掃除なんて大きらいだ!と思っていたのだが、大人になるに従いキレイ好きになっていった。子供のころは整理整頓がまるでダメで、よく母親にしかられたものだ。
きれい好きな母は、ある真夏、汗びっしょりになって棚をふいていたら、上ばかり見て手を高くあげていたもんだから貧血になり顔は真っ青、床にフゥフゥ座りこんでいた。なんで気持ち悪くなるまで掃除するのかと私には理解不能だったが、最近私も、朝目覚めた時「そうだ、今日はダスキンの日だった!」と思うと、朝食もせず掃除機をかけ、その後床→トイレ→玄関→ベランダと、汚れの軽い→ひどい場所に向かってモップ掛け開始。それが終了するとホコリをかぶった体をシャワーで洗い、そのついでにバスルームのタイルをたわしで洗い、その湿ったバスルームは洗濯する前の使用済みタオルでふいて、最後に他の汚れ物と一緒に洗濯機にかける。
「あー片付いた!」気分はスッキリ、のはずなのだが元来私は低血圧。気づくとクラクラ。そんな折にピンポーン♪とダスキンのお兄さんはやってきて、私は無理やり汚したモップを新しいのと交換するわけである。たかだか1000円ぽっちのモップ交換に、なんで貧血までおこしながら掃除するのか…母と同じだ(笑)。
最近戸棚の整理をして面白かったのは、試供品の数々。

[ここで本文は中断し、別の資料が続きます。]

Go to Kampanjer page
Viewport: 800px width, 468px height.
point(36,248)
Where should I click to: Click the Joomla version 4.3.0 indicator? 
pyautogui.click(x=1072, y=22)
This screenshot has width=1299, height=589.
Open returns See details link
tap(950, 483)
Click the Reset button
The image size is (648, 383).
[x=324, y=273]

1回分ずつ仕分けされているシャンプーやリンス、化粧水、乳液…。ホイホイ喜んでもらう割に実は使っていない。出張の時にと思っても万が一肌に合わなかったら旅先で困るなぁ、と敬遠しているうちに結局、たまりにたまって全部集めたら1本の化粧品になるのでは、と思うくらいあった。

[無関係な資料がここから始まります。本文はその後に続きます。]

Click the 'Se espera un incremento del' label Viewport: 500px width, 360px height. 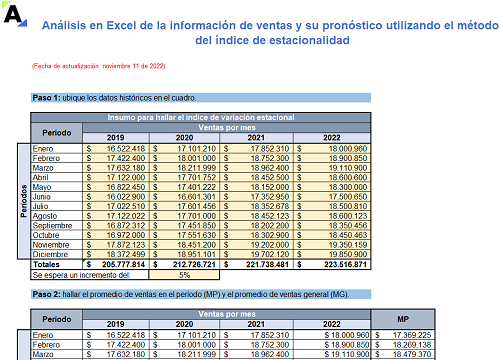81,275
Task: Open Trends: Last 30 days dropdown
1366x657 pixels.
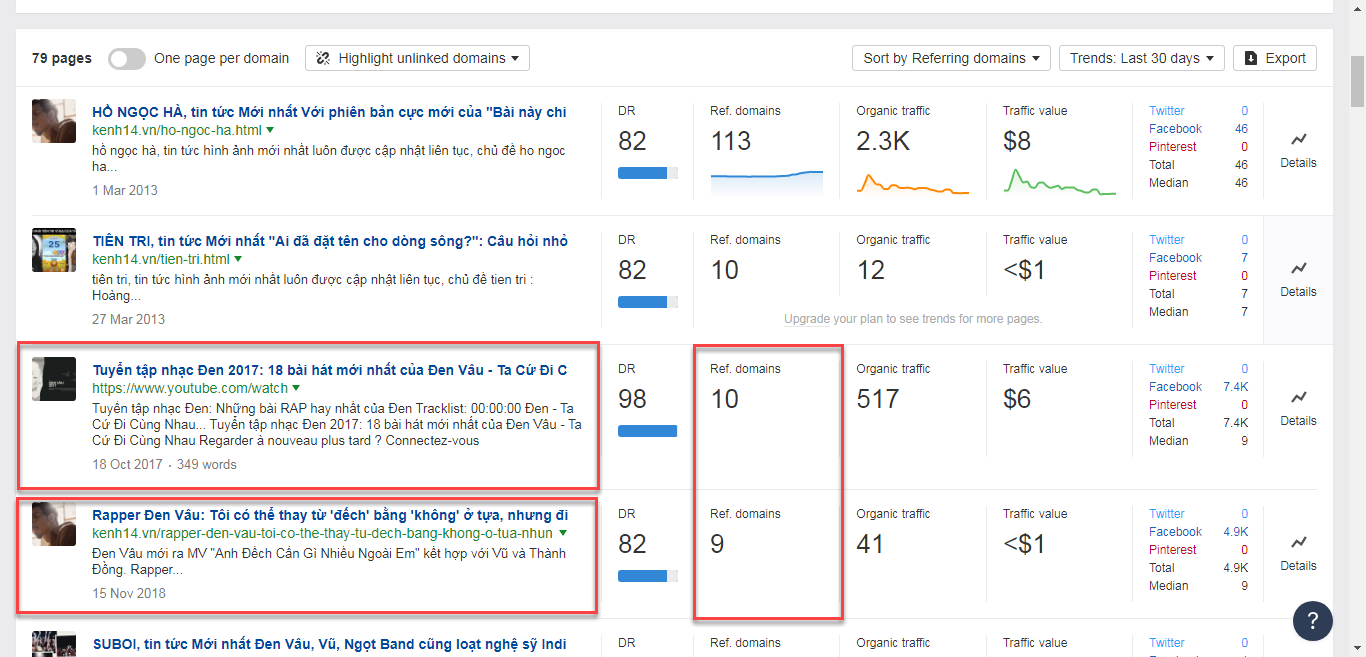Action: (1141, 58)
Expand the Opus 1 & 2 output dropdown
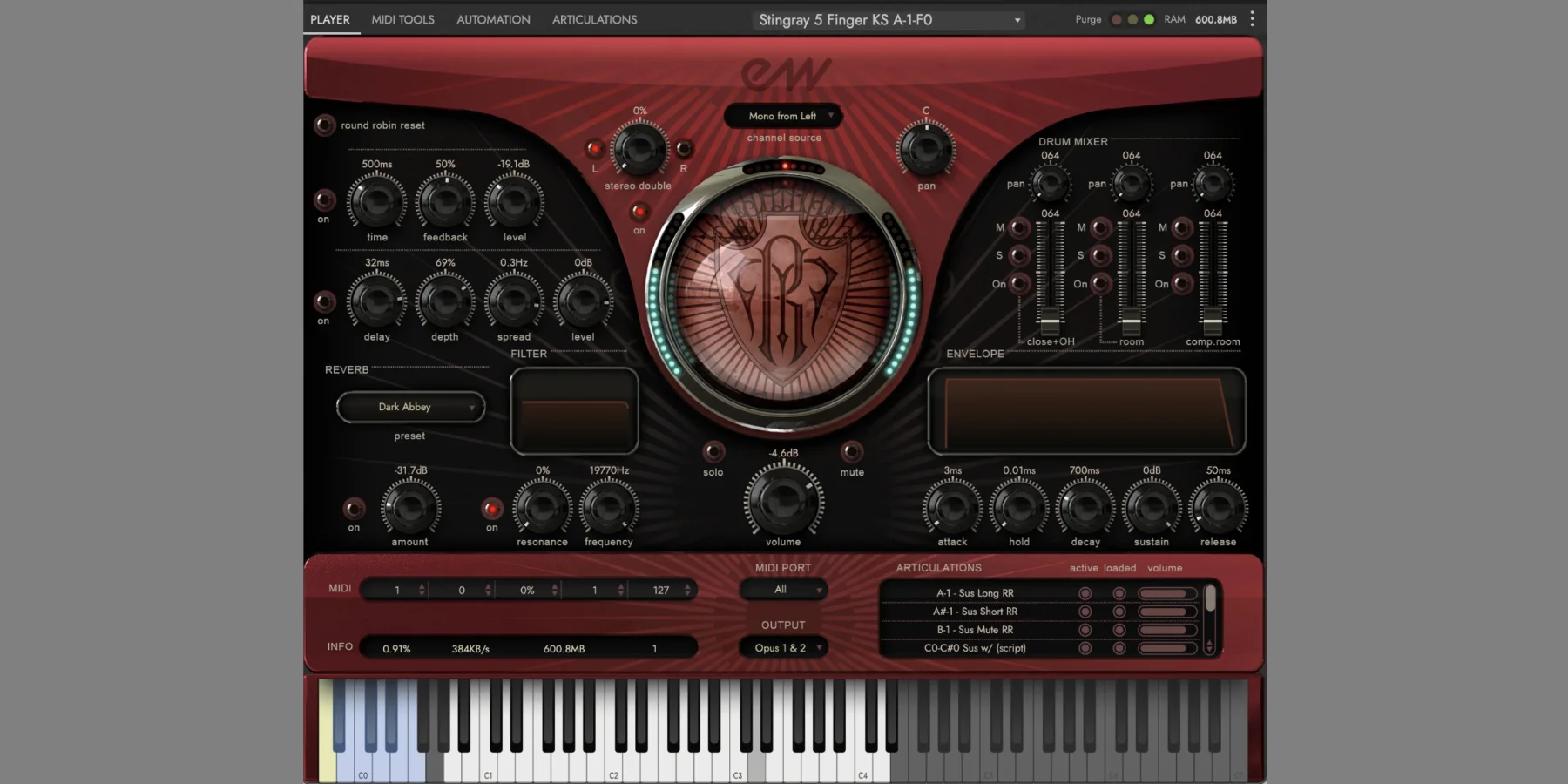1568x784 pixels. click(783, 648)
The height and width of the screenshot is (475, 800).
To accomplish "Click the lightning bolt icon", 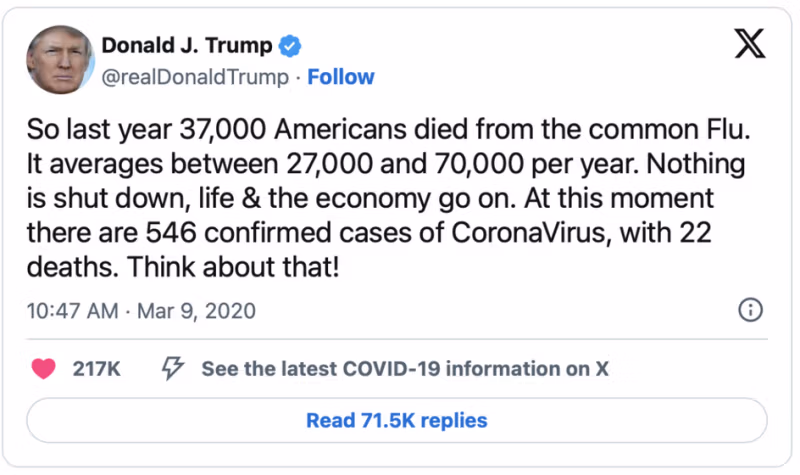I will click(x=172, y=369).
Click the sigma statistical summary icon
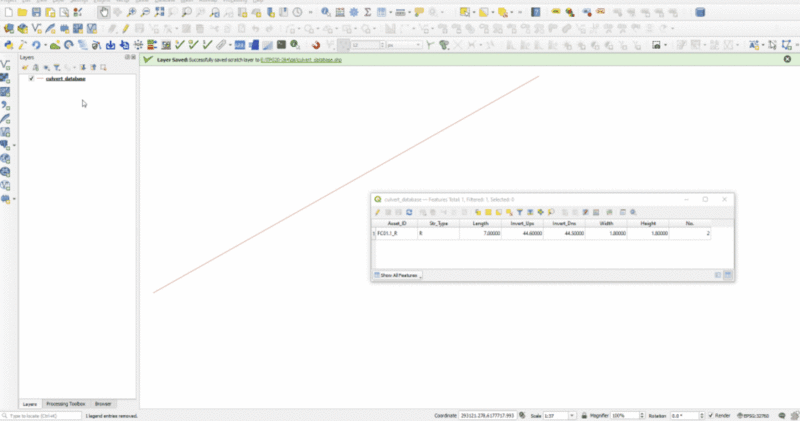The image size is (800, 421). click(x=367, y=13)
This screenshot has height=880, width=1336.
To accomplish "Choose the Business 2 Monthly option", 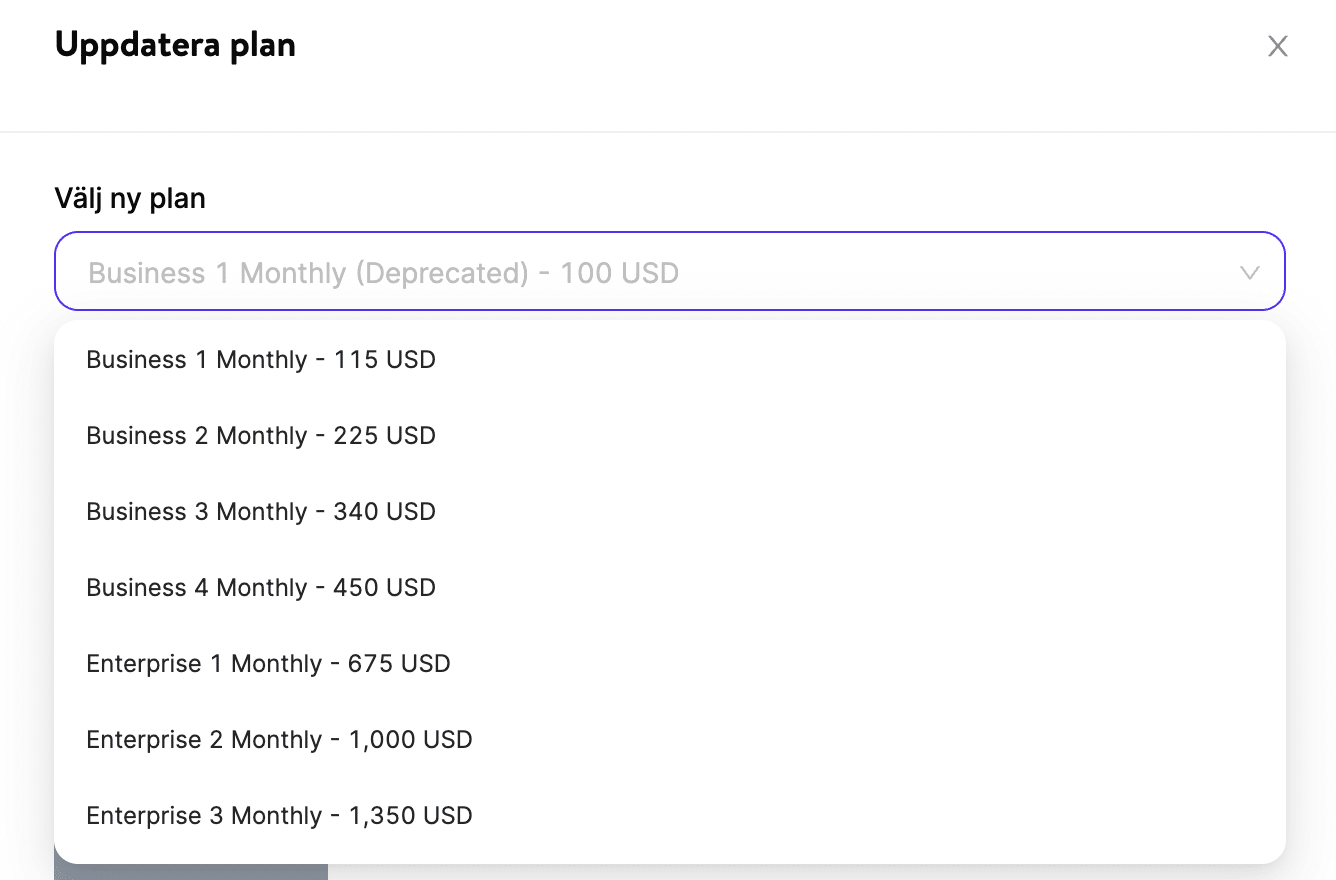I will pyautogui.click(x=261, y=436).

その話を友人にしたら、「今引っ越しの整理をしてて、シャンプーとかは買い足さずに試供品を使って、次の家に持ち越さないようにしているのよ」…なんとオンナとは涙ぐましい生き物なのか(泣)。試供品を使い切る前に、履かない靴を処分した方がよっぽど荷物が減ると知っていても、そういうチマチマした道を選びたがる特性。私は、小さな試供品たちをアルミの空き箱に入れた。大きさは大小さまざまだがクッキーの仕切りを生かして一番前に並べ、他の買い置きの品物も配置するとなんだか駄菓子屋さんの台みたいにかわいい。で、時計を見たらもう夜の1時。ああいけない!と急いで寝支度をするがベッドにつく前にもう一度戸棚を開けて「やっぱりカワイイ」とにんまり。
1人だからこそ、こんなくだらんことに没頭できる秋の夜長を幸せと思う私はやっぱりヘンかなァ(ヘンだよ)。